24. Juni 2020
In den USA sterben Afroamerikaner überproportional häufig bei Einsätzen der Polizei. Experten entwickeln nun Trainingsprogramme für mehr Selbstkontrolle und Deeskalation. So soll es funktionieren.
Von Katja Ridderbusch
Als im August 2014 in Ferguson im US-Bundesstaat Missouri ein weißer Polizist den 18-jährigen unbewaffneten Afroamerikaner Michael Brown erschoss, als eine Protestwelle die Stadt und später das Land erfasste, wurde D. Brian Burghart zu einem gefragten Mann. Fernsehsender aus aller Welt interviewten ihn, Forscher suchten seine Hilfe. „Das waren meine 15 Minuten Ruhm“, sagt der ehemalige Journalist und Datenwissenschaftler.

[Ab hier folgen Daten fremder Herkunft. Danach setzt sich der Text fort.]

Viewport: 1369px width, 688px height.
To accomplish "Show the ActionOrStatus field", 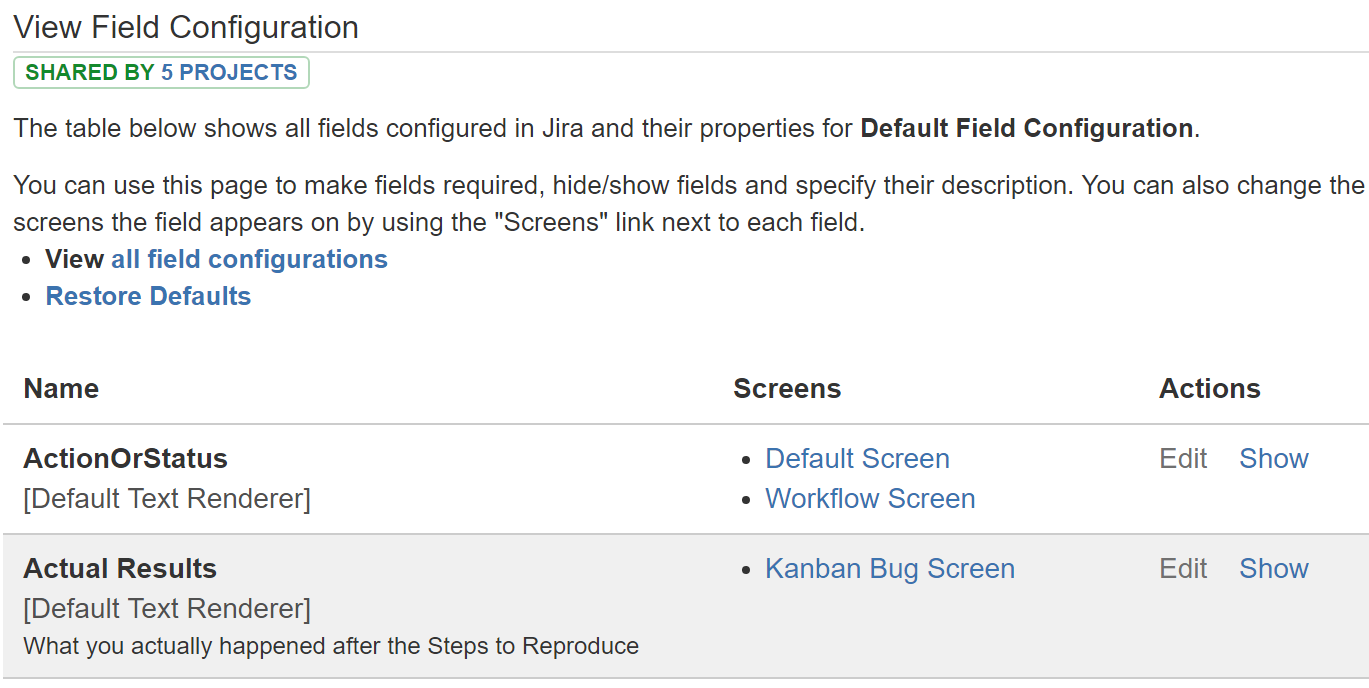I will pyautogui.click(x=1274, y=459).
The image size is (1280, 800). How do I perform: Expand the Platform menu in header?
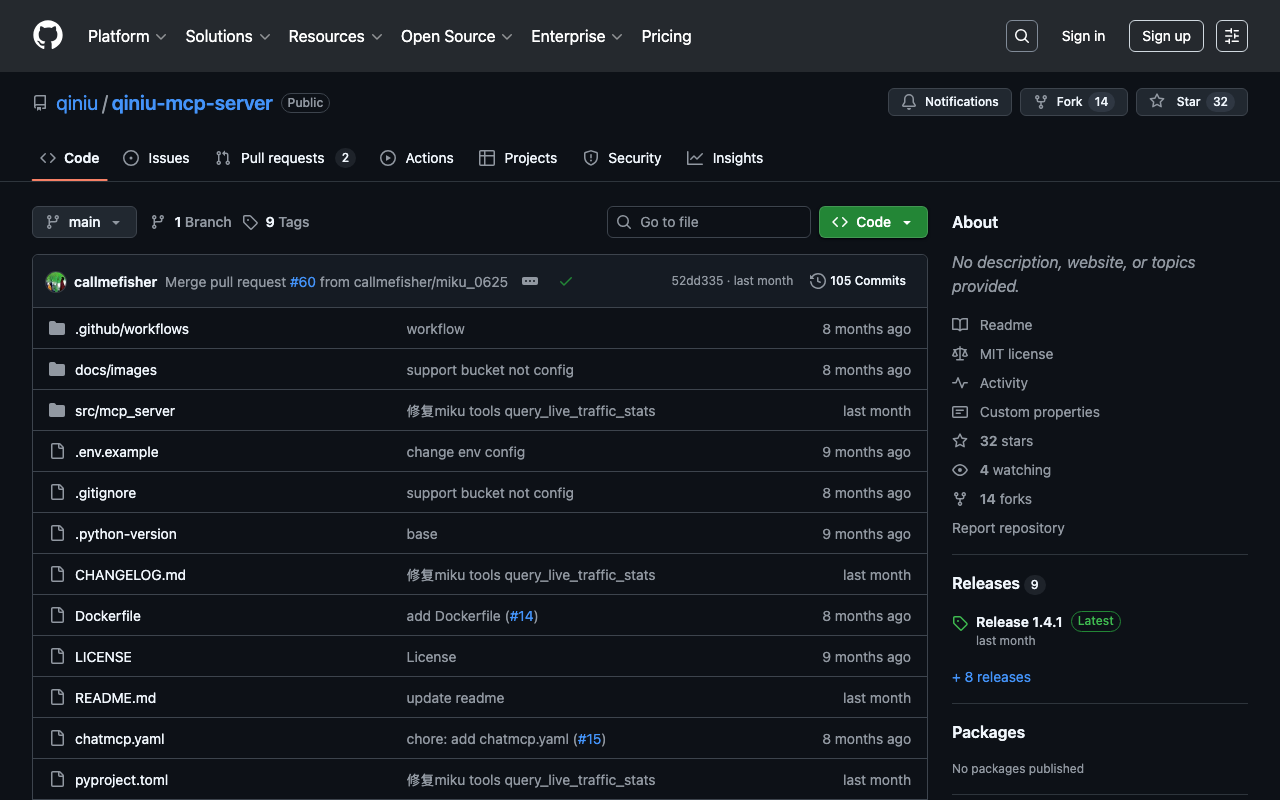coord(127,36)
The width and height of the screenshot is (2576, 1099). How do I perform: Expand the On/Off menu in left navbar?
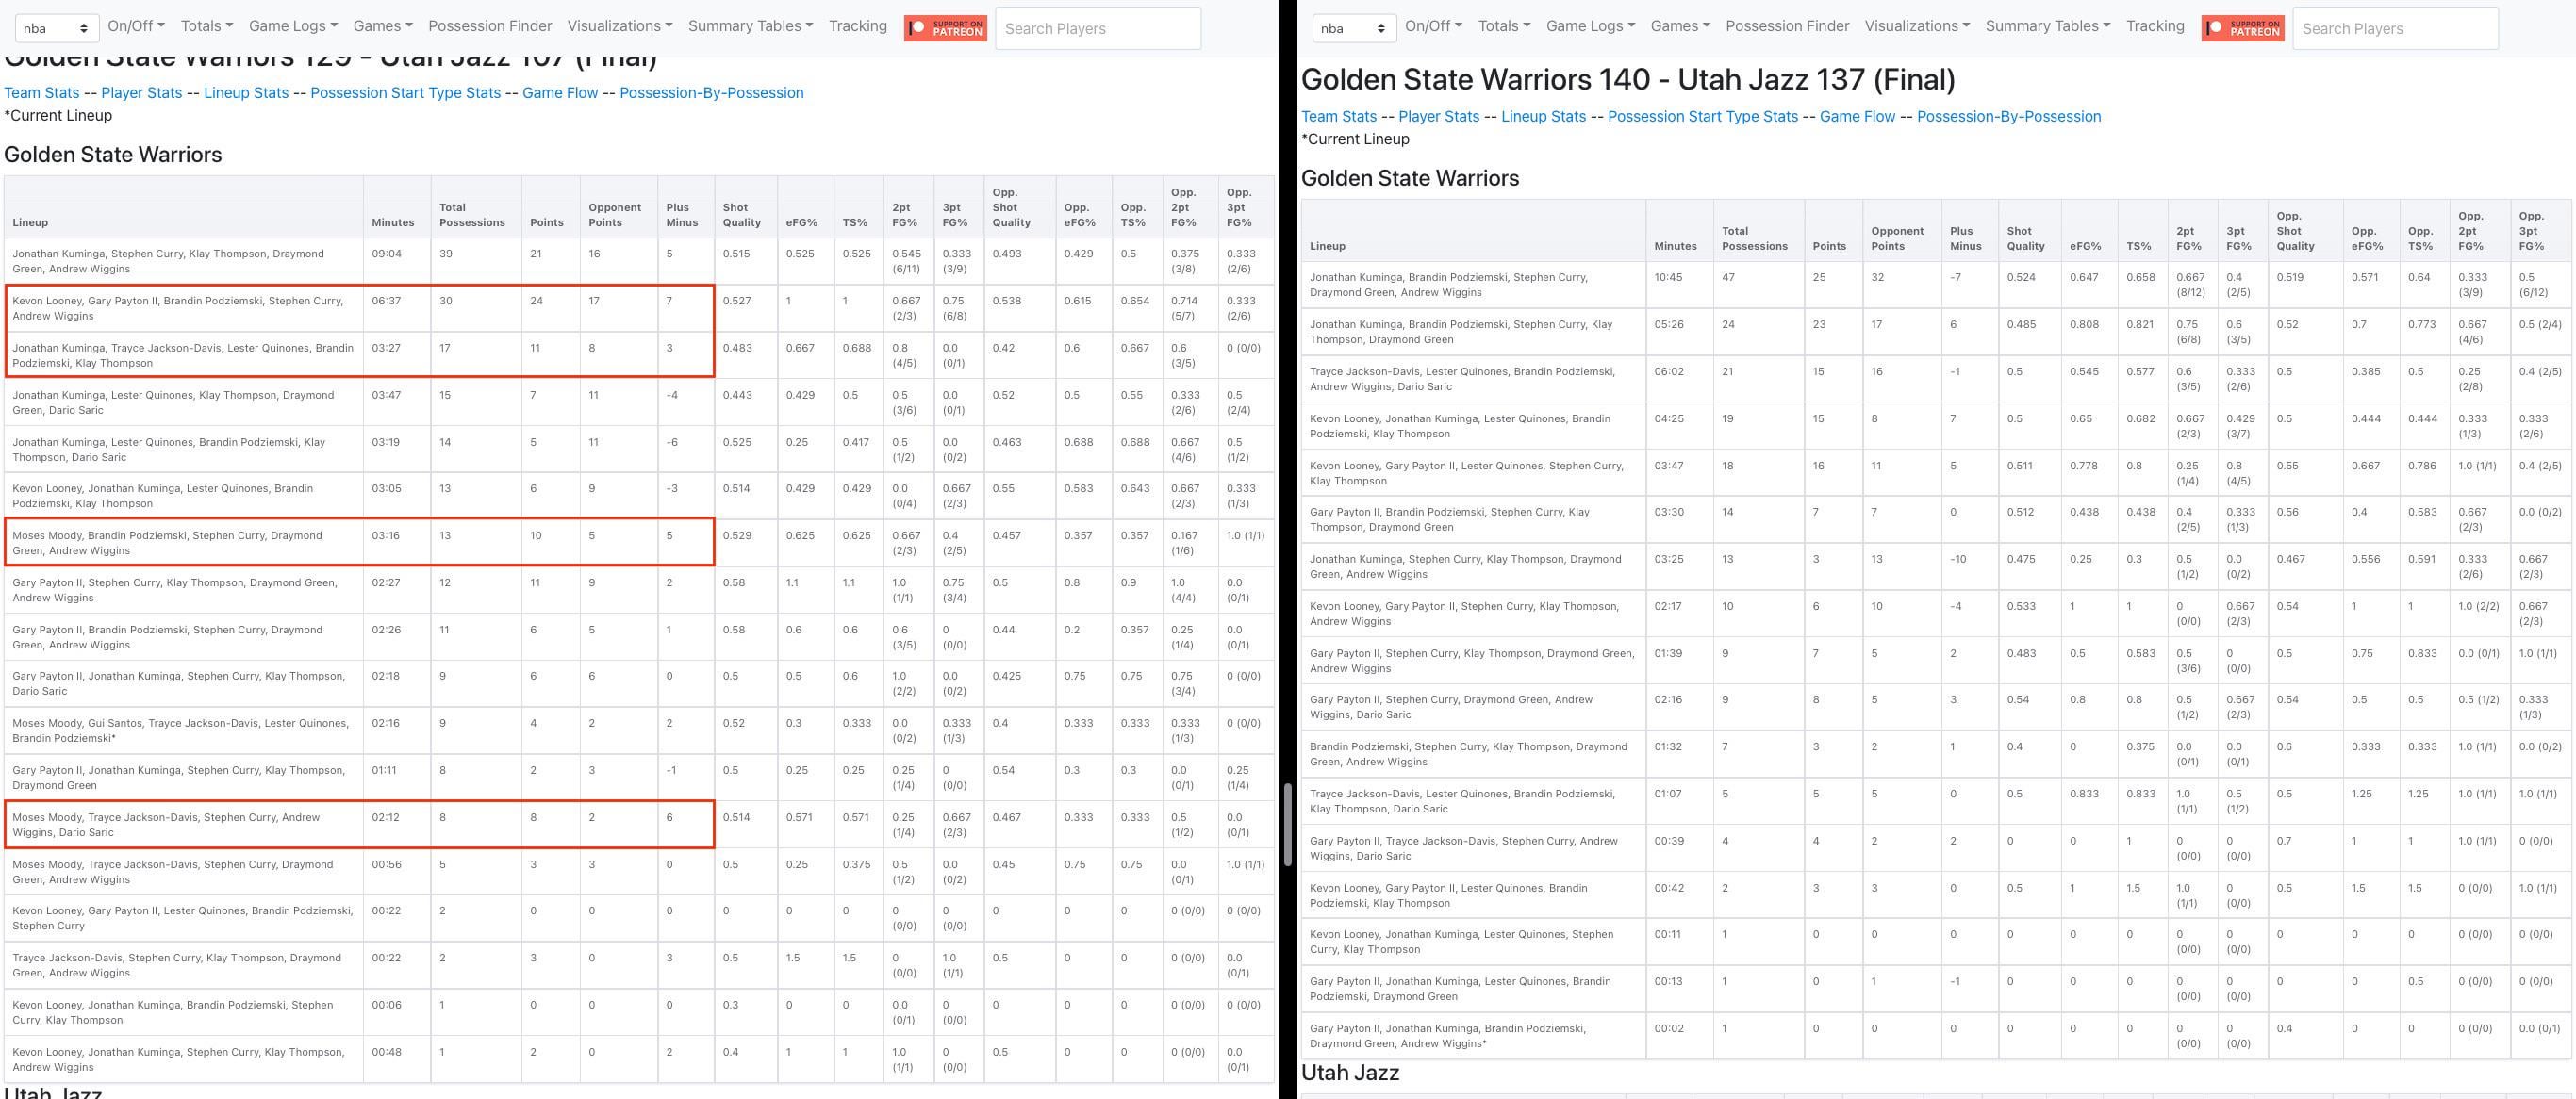(x=136, y=26)
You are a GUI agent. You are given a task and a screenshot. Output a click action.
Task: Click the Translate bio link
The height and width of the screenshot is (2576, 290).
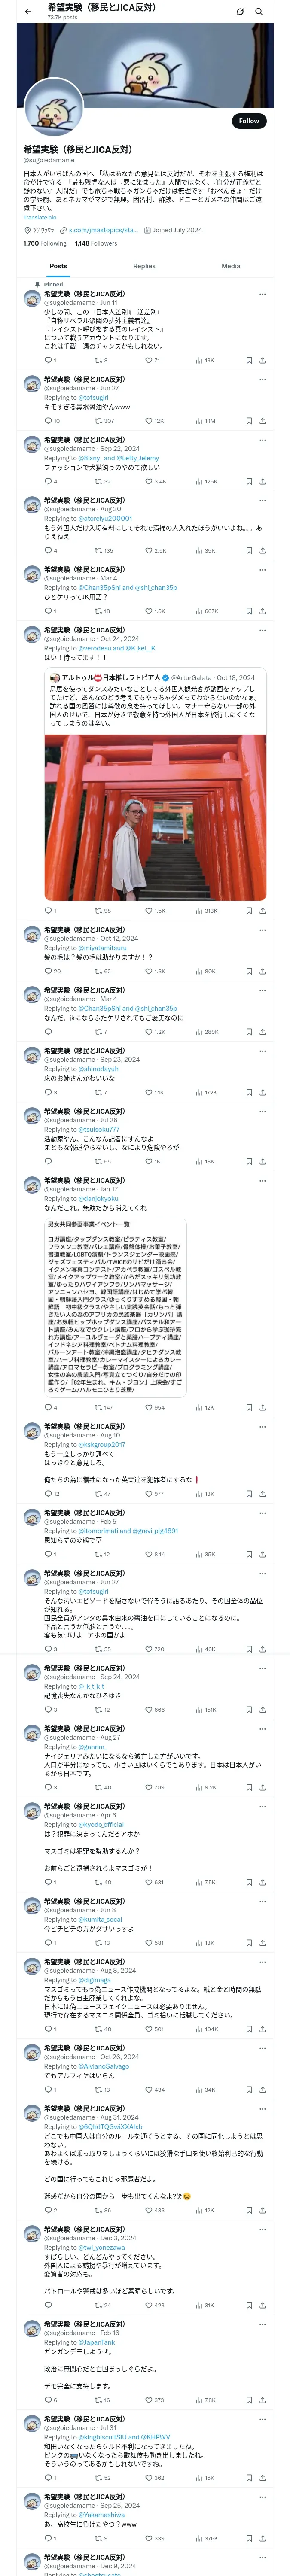[40, 217]
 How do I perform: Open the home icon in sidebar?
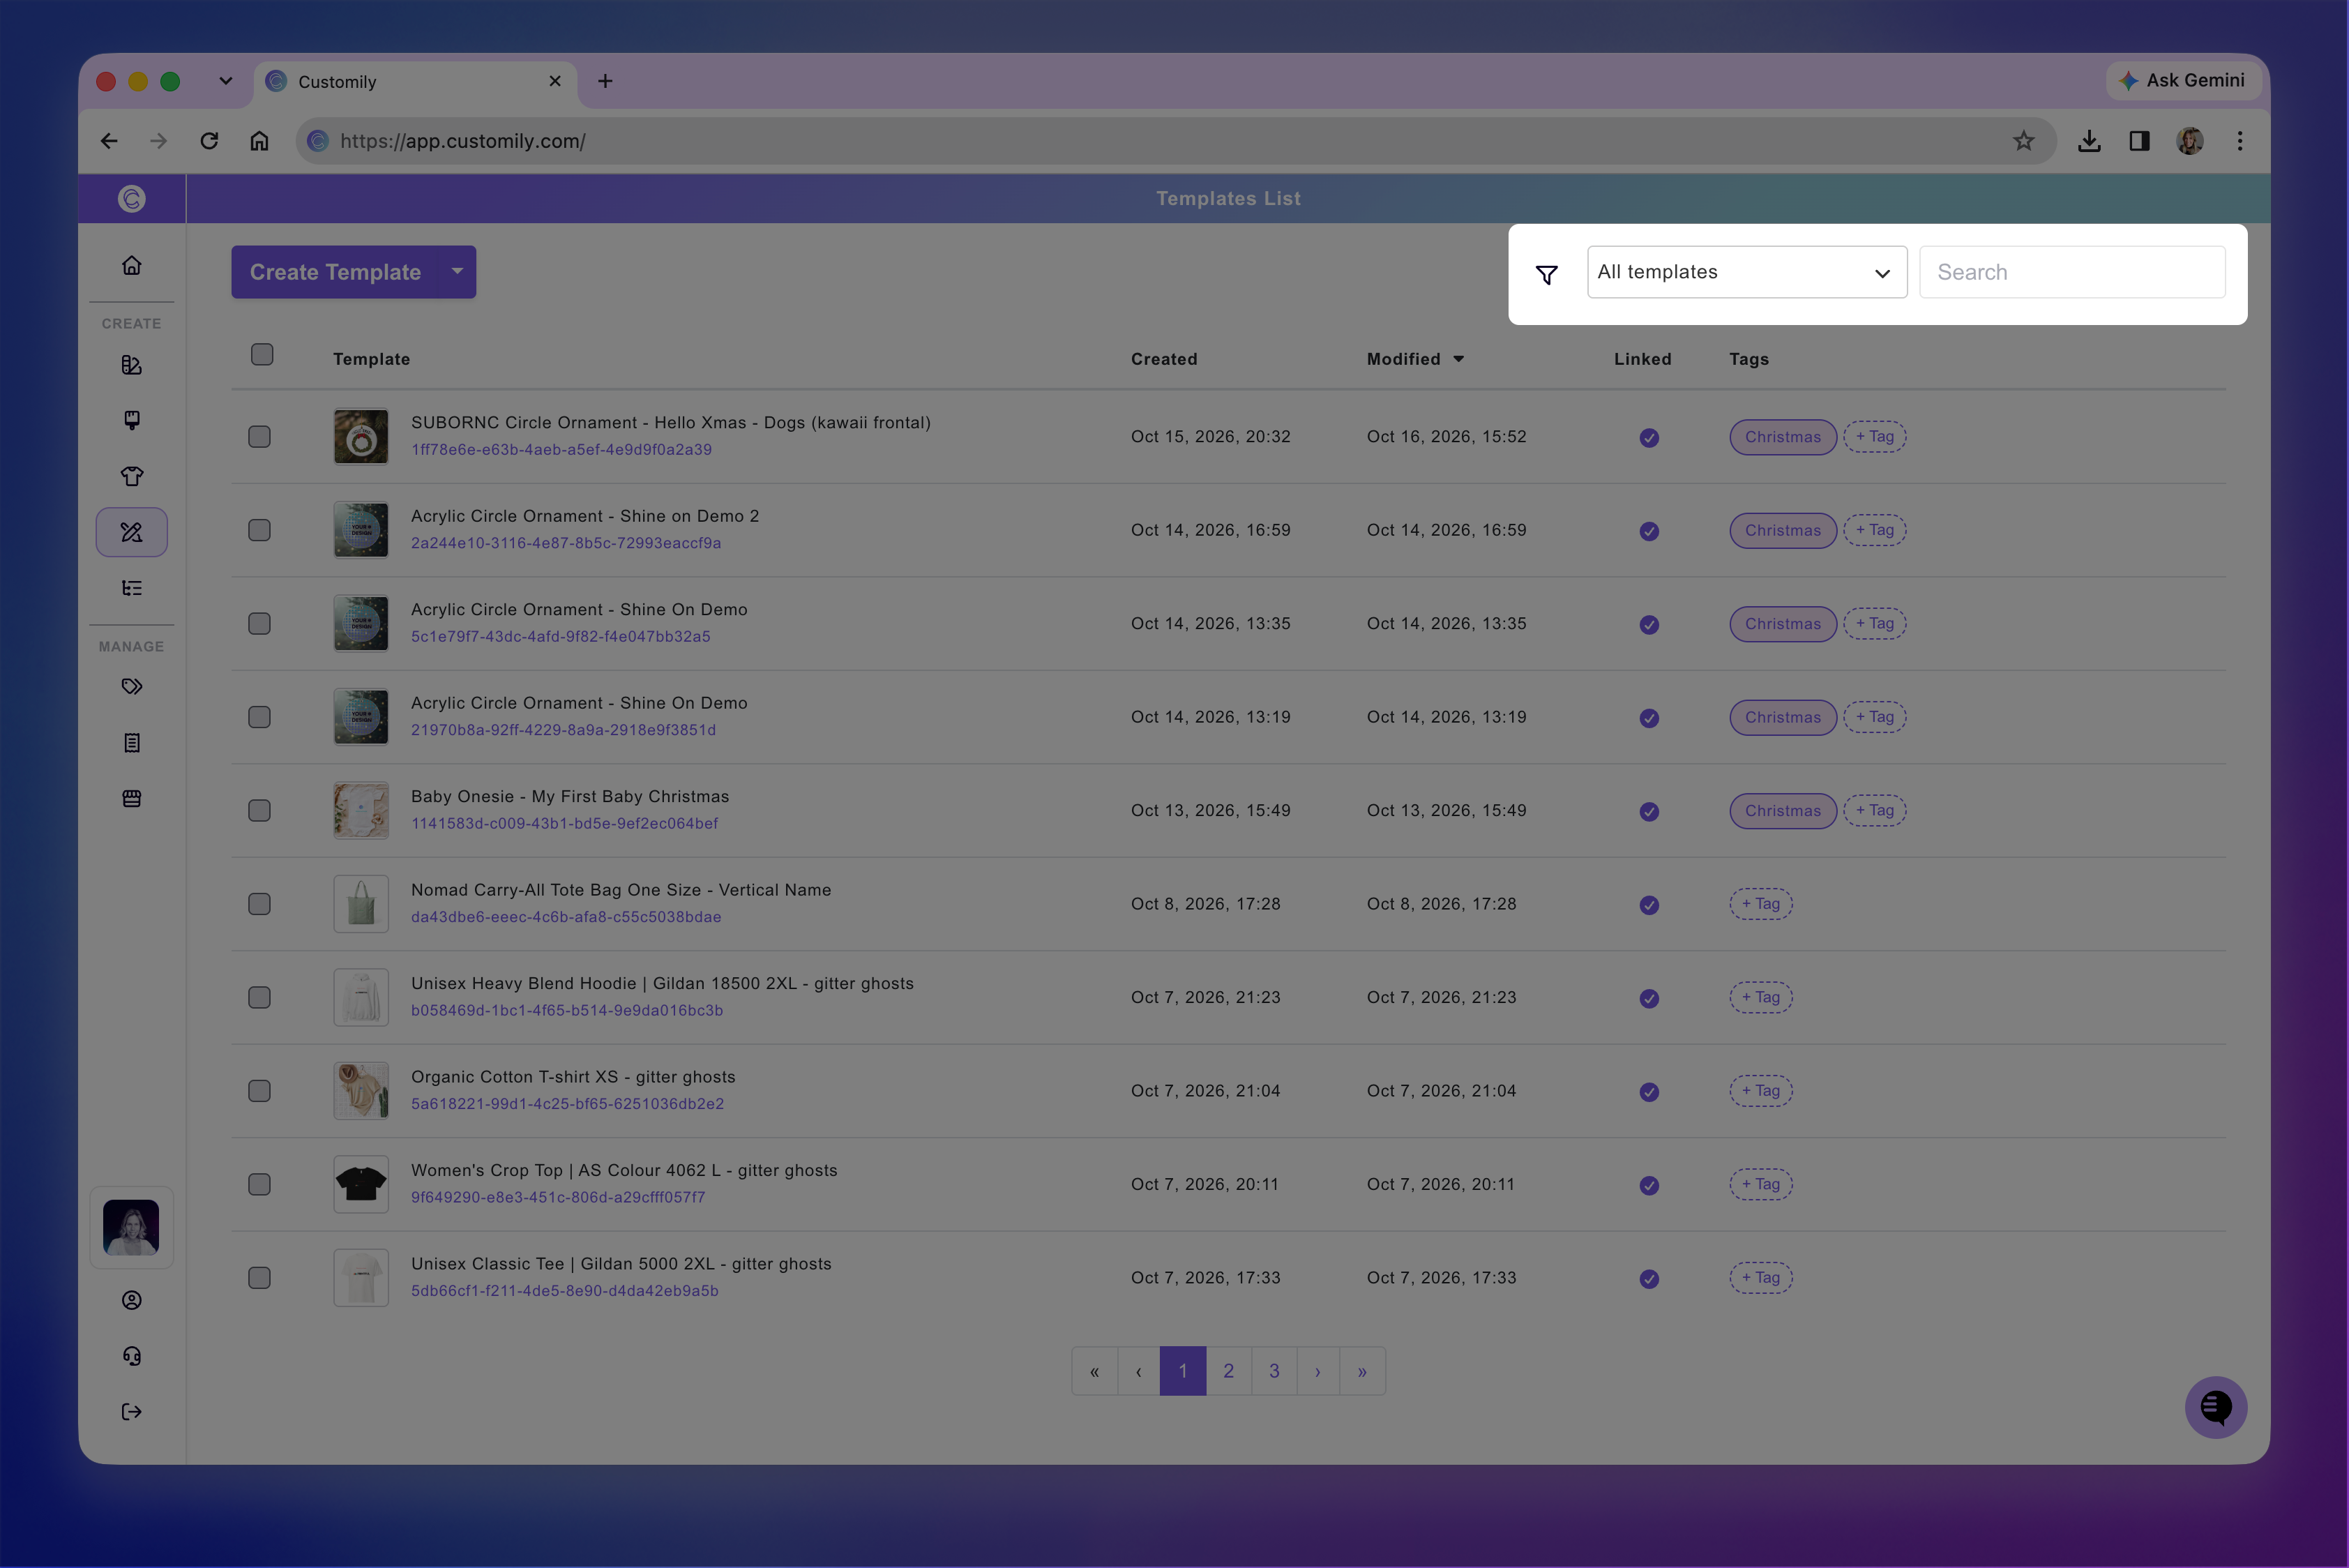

Diese Momente wiederholen sich seither in regelmäßigen traurigen Abständen – meist dann, wenn ein Afroamerikaner bei Auseinandersetzungen mit der Polizei zu Tode kommt. Zuletzt, als George Floyd in Minneapolis unter dem Knie eines Polizisten erstickte und Rayshard Brooks von zwei Kugeln in den Rücken getroffen wurde und kurz darauf starb.
Eigentlich arbeitet Burghart lieber im Dunkeln als im Scheinwerferlicht. 2012 startete er eine Webseite, die Vorfälle von Polizeigewalt mit tödlichem Ausgang in den USA seit dem Jahr 2000 zusammenträgt. „Fatal Encounters“ heißt das Projekt, tödliche Begegnungen.
Danach sterben in den USA jedes Jahr mehr als 1000 Menschen durch die Hand der Polizei. Mehr als 28.100 Tote in 20 Jahren. 26 Prozent der Opfer – also jeder Vierte – sind Afroamerikaner, obwohl Schwarze nur 13 Prozent der amerikanischen Bevölkerung ausmachen. „Die Daten sprechen eine klare und eindeutige Sprache“, sagt Burghart.
Die Todesfälle von Floyd und Brooks haben in den USA eine Grundsatzdebatte über systemischen Rassismus und soziale Gerechtigkeit angestoßen. Schon länger werten Soziologen und Kriminologen die verfügbare Daten aus und erforschen, wie man die Polizeigewalt reduzieren könnte. Ganz oben auf der Liste der derzeit diskutierten Maßnahmen steht eine Reform des Polizeitrainings.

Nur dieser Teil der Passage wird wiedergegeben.